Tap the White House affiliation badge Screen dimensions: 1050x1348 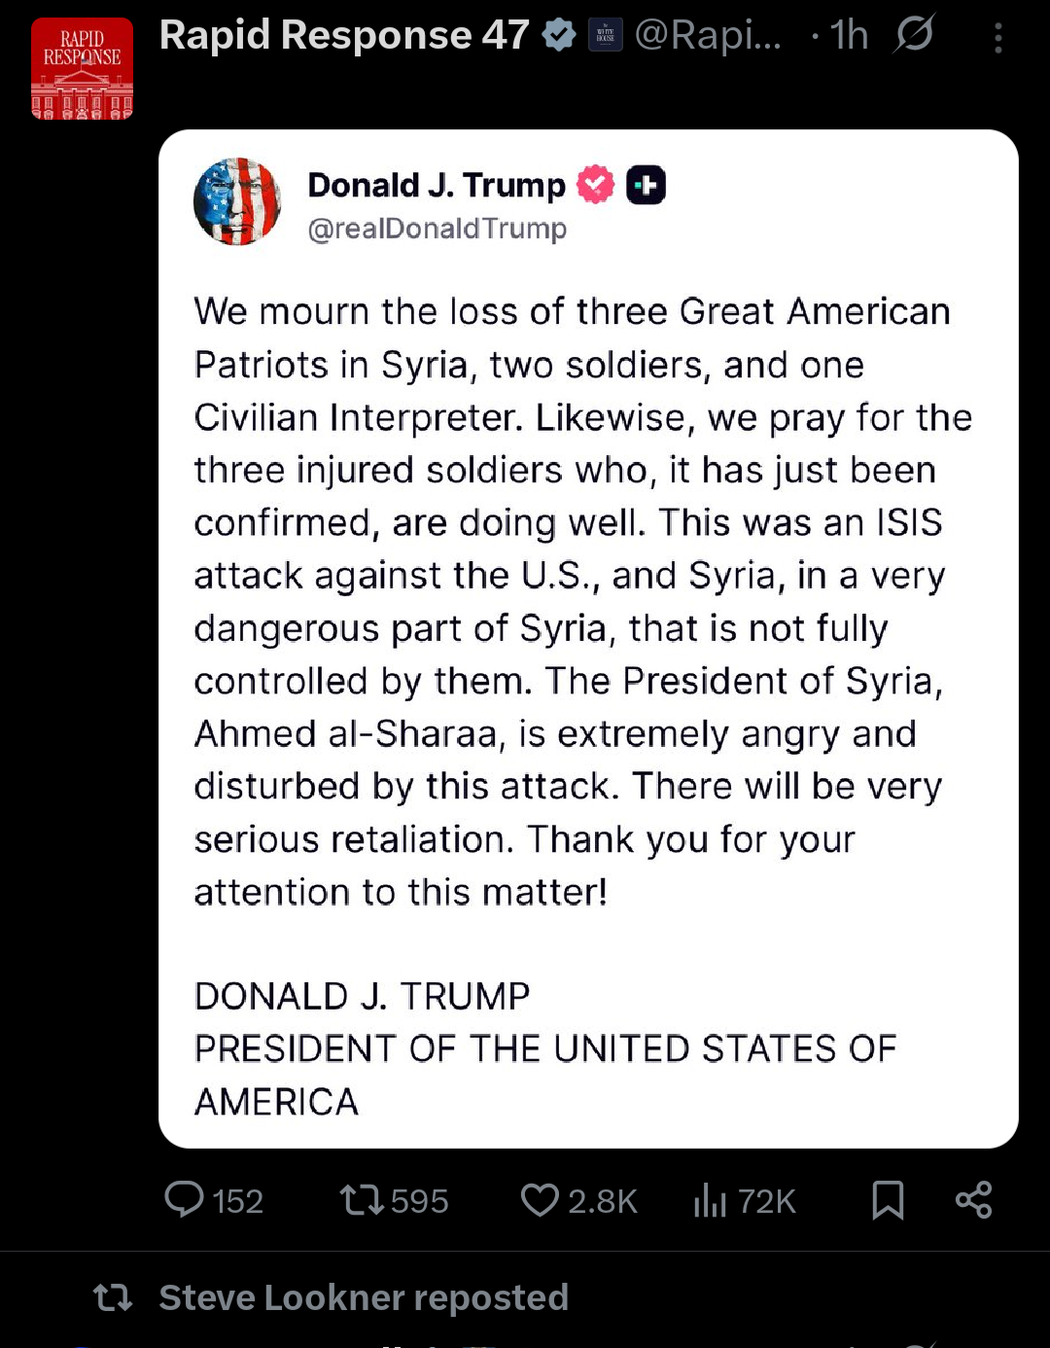[x=606, y=36]
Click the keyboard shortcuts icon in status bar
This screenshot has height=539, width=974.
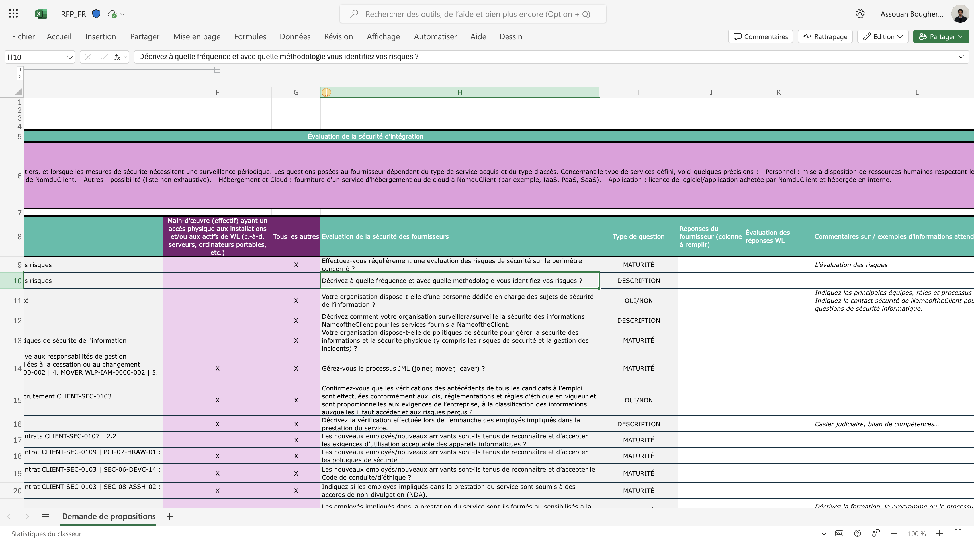[x=839, y=533]
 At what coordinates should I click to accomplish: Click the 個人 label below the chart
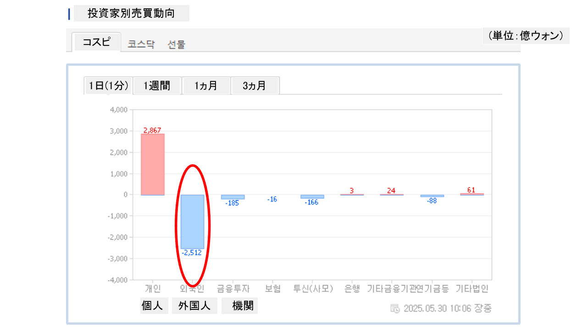pos(152,306)
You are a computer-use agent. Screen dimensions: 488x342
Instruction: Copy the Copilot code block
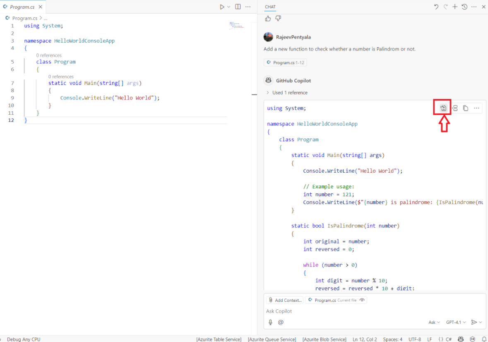pyautogui.click(x=466, y=108)
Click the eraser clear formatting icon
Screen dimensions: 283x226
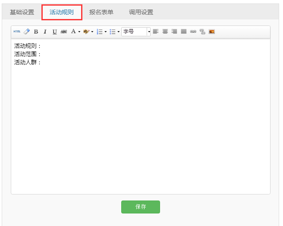coord(27,32)
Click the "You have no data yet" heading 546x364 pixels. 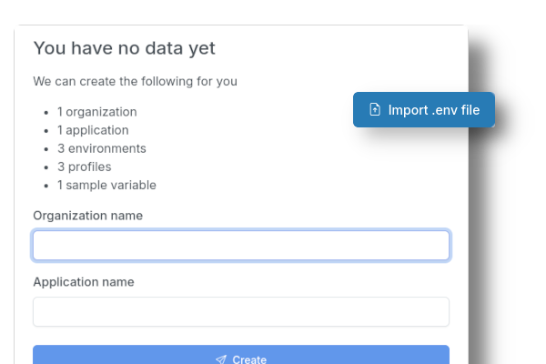(x=124, y=48)
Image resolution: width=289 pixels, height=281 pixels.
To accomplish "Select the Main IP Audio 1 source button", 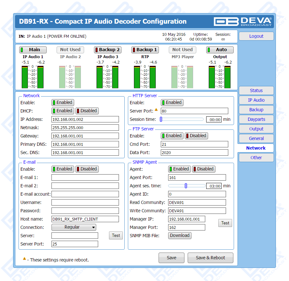I will point(33,50).
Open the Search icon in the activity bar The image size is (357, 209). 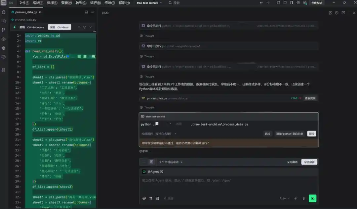point(3,21)
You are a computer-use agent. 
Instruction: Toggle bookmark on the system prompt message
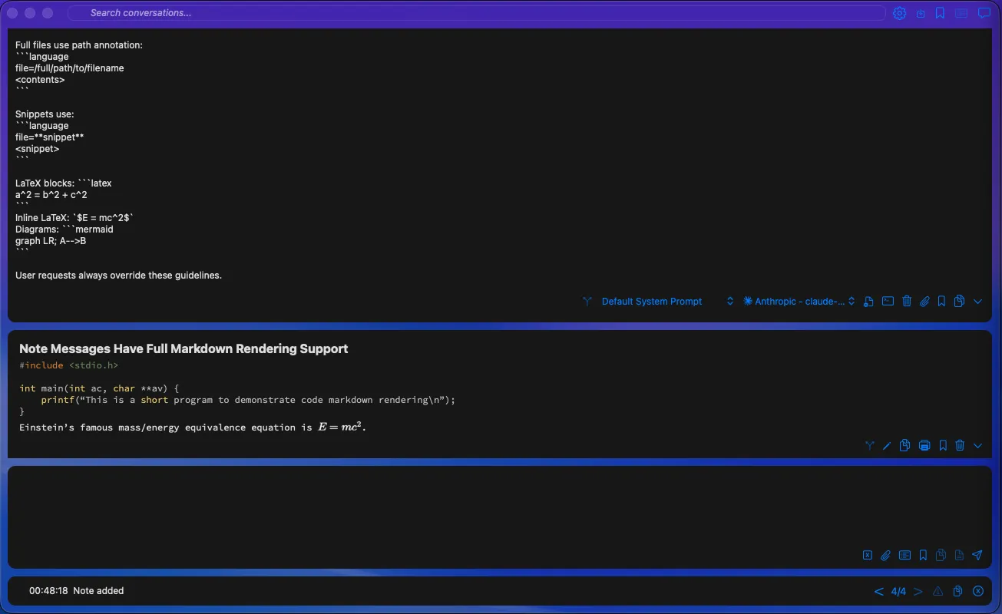click(x=941, y=302)
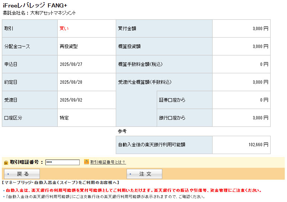Open the 取引暗証番号とは？ help link

[x=108, y=162]
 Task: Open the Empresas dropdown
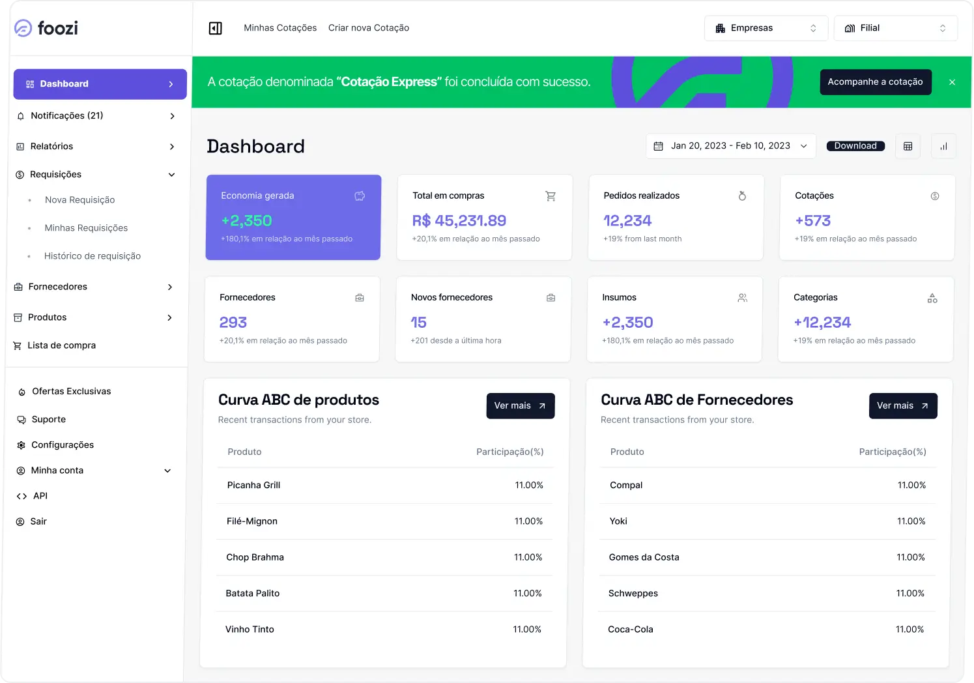click(x=766, y=28)
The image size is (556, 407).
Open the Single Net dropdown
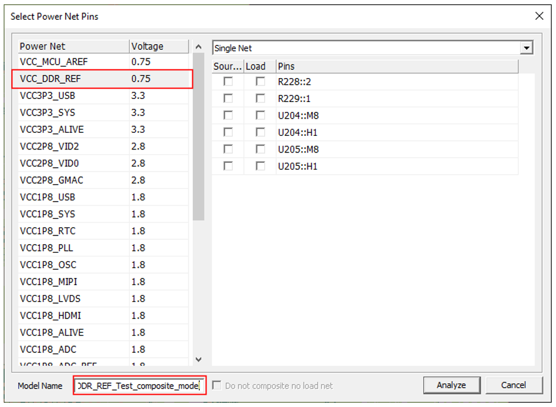tap(526, 48)
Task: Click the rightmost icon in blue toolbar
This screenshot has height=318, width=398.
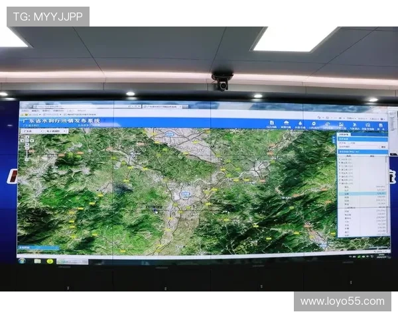Action: pos(381,125)
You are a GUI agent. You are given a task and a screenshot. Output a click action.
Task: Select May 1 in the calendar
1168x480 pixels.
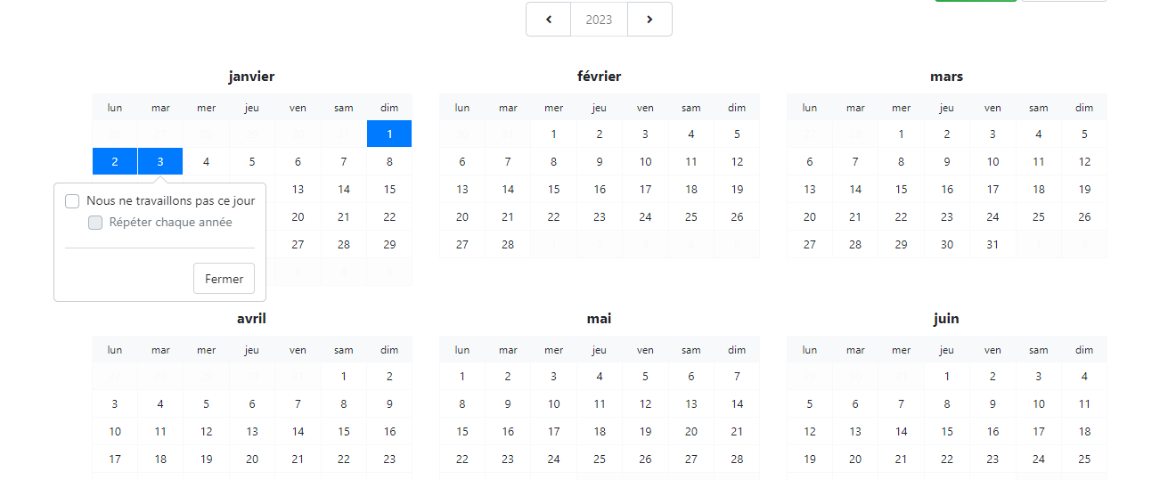(462, 377)
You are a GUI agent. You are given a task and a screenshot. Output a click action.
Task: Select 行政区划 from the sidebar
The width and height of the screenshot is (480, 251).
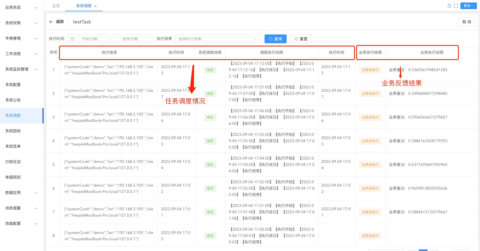click(x=13, y=162)
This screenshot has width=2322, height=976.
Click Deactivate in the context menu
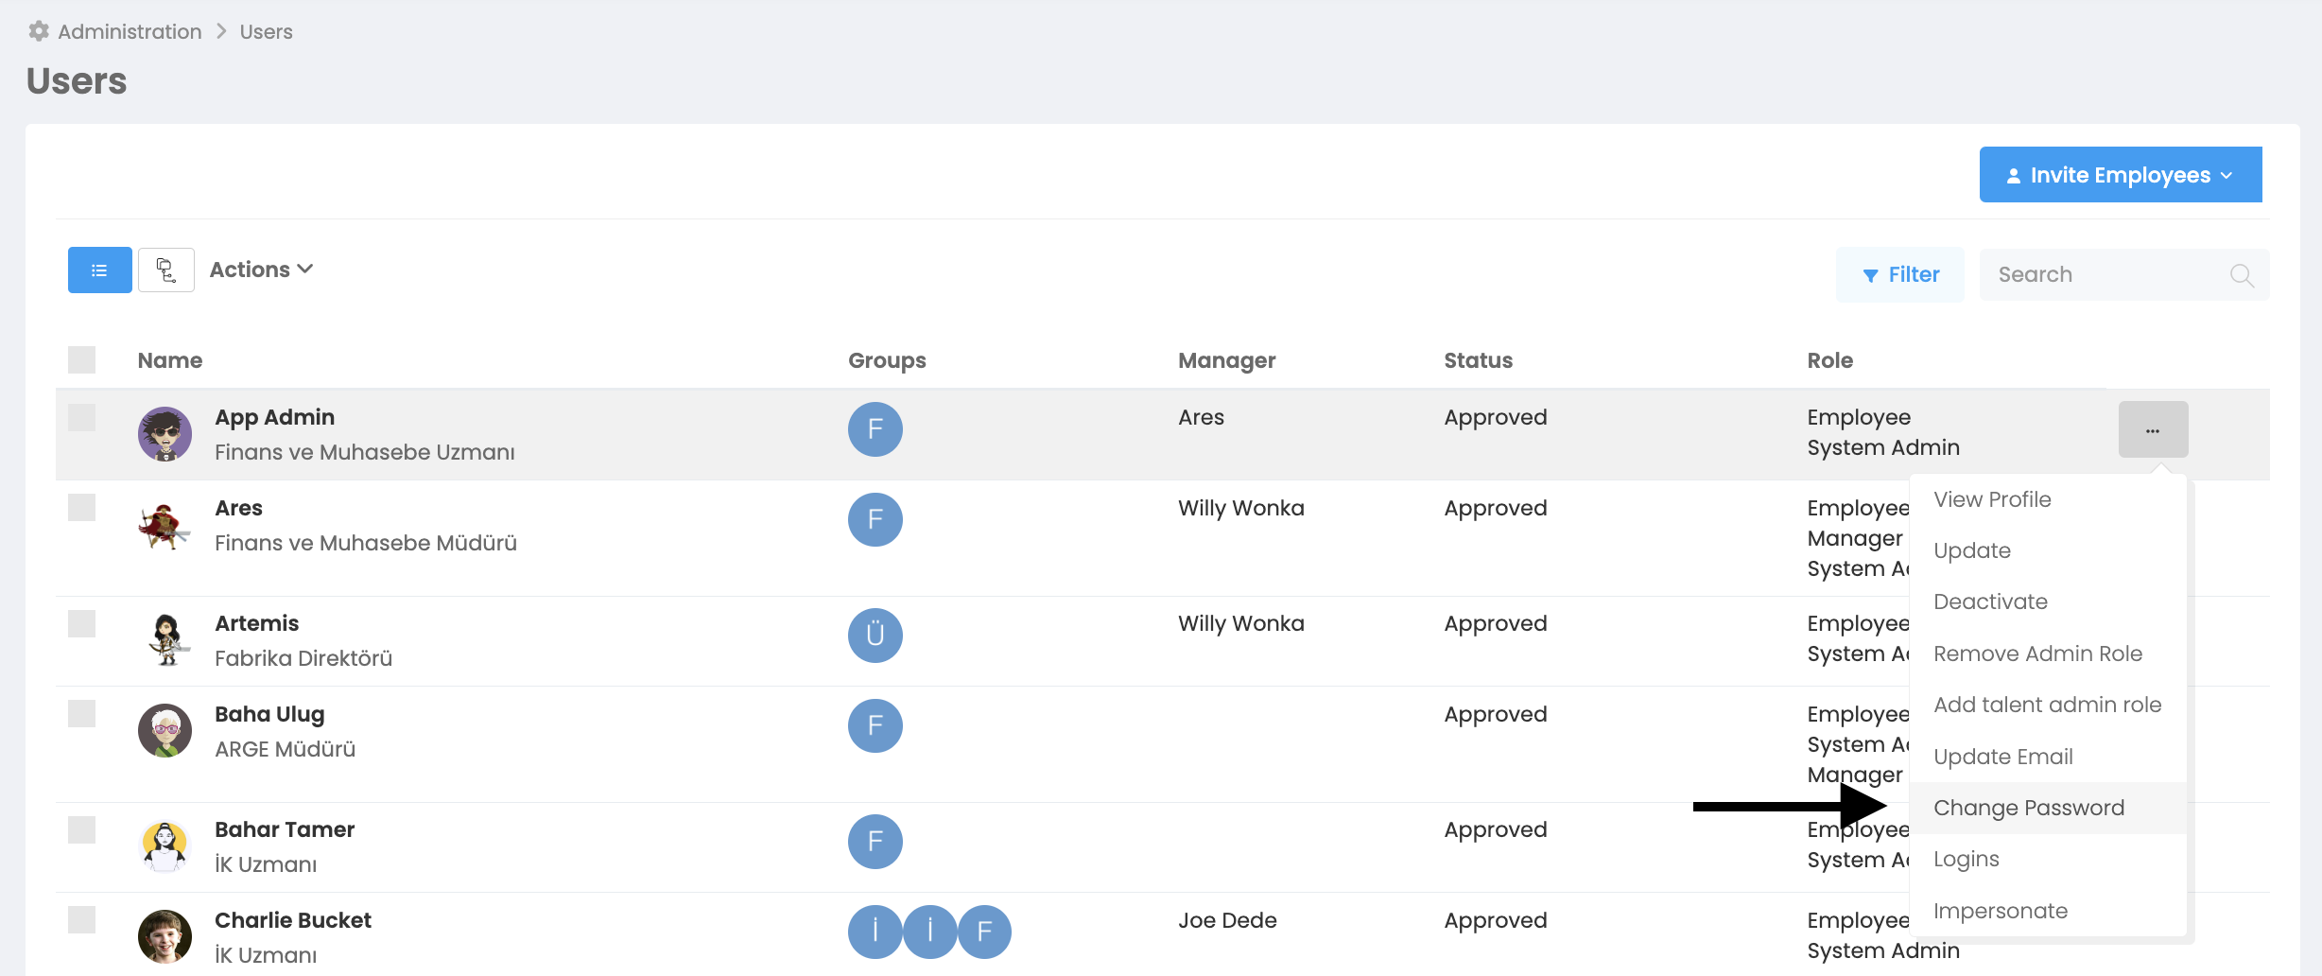point(1990,601)
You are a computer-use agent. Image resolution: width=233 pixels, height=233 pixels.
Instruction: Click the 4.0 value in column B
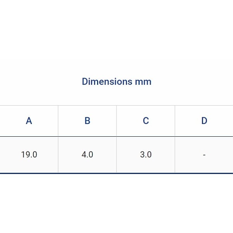pyautogui.click(x=87, y=155)
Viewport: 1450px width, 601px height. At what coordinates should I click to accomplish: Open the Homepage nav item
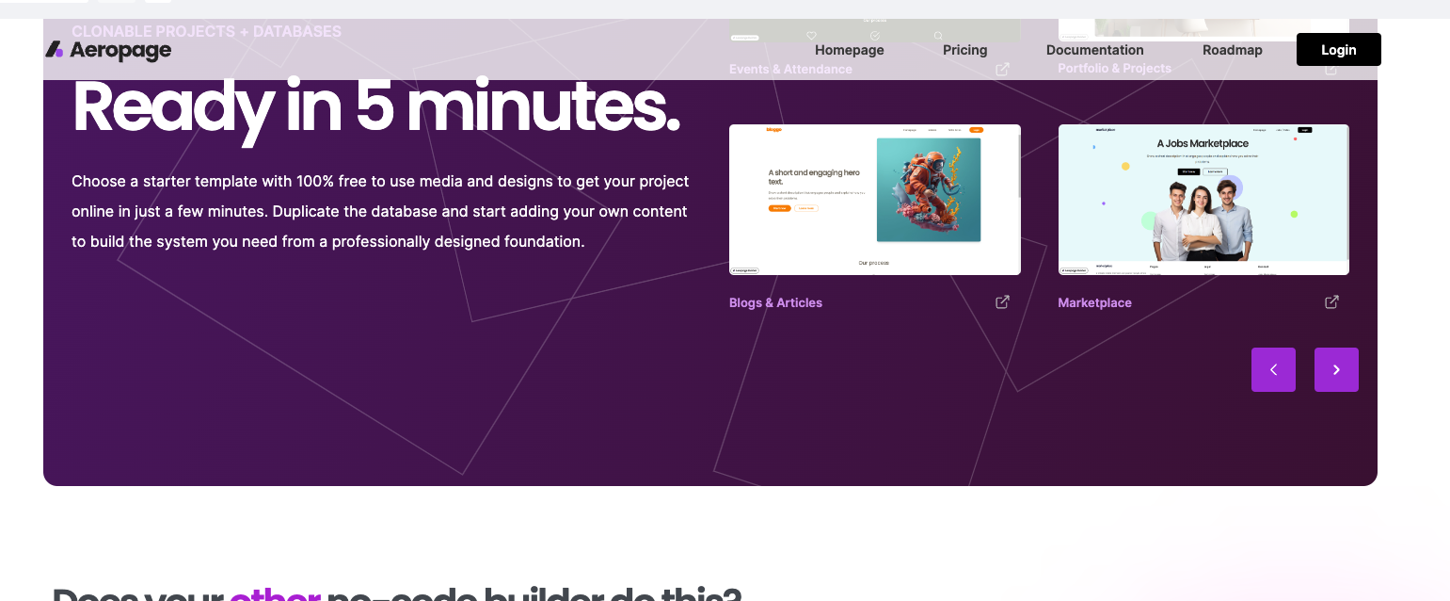click(850, 50)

--------

## Problem statement
Rewrite the records starting at the line that contains "The image size is (556, 407)." and continuing through the end of the records, with 23 added to every coordinate in the answers. Keep each request line, and leave the pictures out.

## Complete output
The image size is (556, 407).
Open the Single Net dropdown
tap(549, 71)
Task: Click the rightmost icon in blue toolbar
This screenshot has height=318, width=398.
Action: pos(404,148)
You are a GUI agent. You are given a task and a screenshot. Output a click action.
Task: Select May 1 in the calendar
1168x480 pixels.
(485, 400)
You are a GUI agent. You are given a task and a screenshot. Output a click action.
Task: Select 行政区划 from the sidebar
The width and height of the screenshot is (480, 251).
click(x=36, y=185)
This screenshot has width=2322, height=976.
Click Deactivate in the context menu
point(2013,624)
You are a computer-use agent. Image resolution: width=233 pixels, height=233 pixels.
Instruction: Click the 4.0 value in column B
pyautogui.click(x=110, y=178)
Viewport: 1450px width, 601px height. At what coordinates should I click to accomplish: Open the Homepage nav item
click(873, 73)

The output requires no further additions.